Matt wasn't sure what compelled him to share his own troubling dreams. He hadn't even told Miriam about them. "It's more of a recurring flashback really. It started with this Calculus final exam my sophomore year of college. I had spent weeks cramming for it, systematically working through every problem in the textbook sections we'd covered. But when I showed up for the exam and saw the first question, it was way out of my league. I barely knew where to start. I moved on to the next problem and the one after that, but those were even harder. I spent the entire four hours fumbling through the test like a grade school student seeing integrals for the first time.

"When my report card arrived, I was astonished to find that I had received an A in the course. I later found out that the professor had accidentally swapped the stack of Calc I tests, giving us the one intended for Advanced Calc instead. By the time he realized his mistake, many students had already left for winter break, and he couldn't force them to retake it. He had little choice but to give everyone an A. The other students were thrilled, but it just made me feel like even more of a fraud.
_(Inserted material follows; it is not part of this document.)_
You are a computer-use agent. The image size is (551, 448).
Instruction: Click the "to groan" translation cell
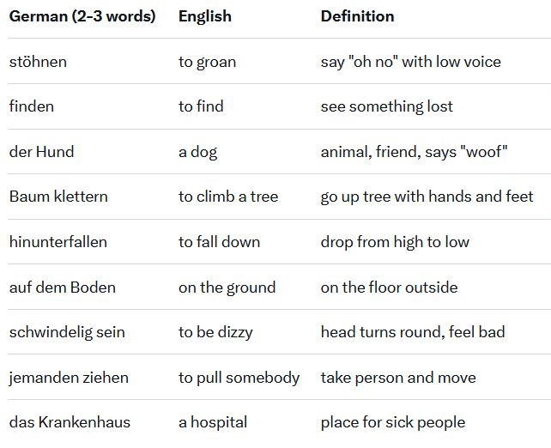pos(207,62)
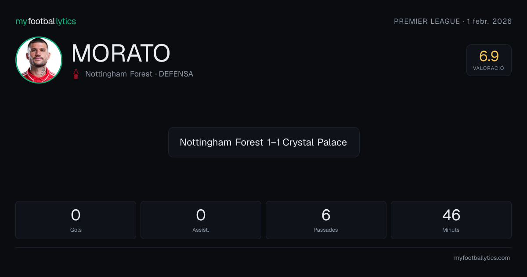Select the 6.9 Valoració rating badge

tap(489, 60)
"The dreams began soon after. I would dream of showing up for work and not having the foggiest clue what I was supposed to be doing. Some were a bit absurd, like trying to make a souffle when the instructions were in hieroglyphics. Once, I dreamt I was a surgeon operating on my wife's cancer. There she was on a stainless-steel table, her abdomen peeled open like an orange, and I'm standing over her with a scalpel and have no idea where to begin cutting. Although the dreams don't sound anything alike, they all have that same feeling as that calculus test: a stark revelation of my own ignorance and inadequacy."

In the dim light, Logos's eyes appeared even more dead and hollow. "It never ends, you know."

"What never ends?"

"That feeling of inadequacy. There's always a higher level of calculus beyond your reach."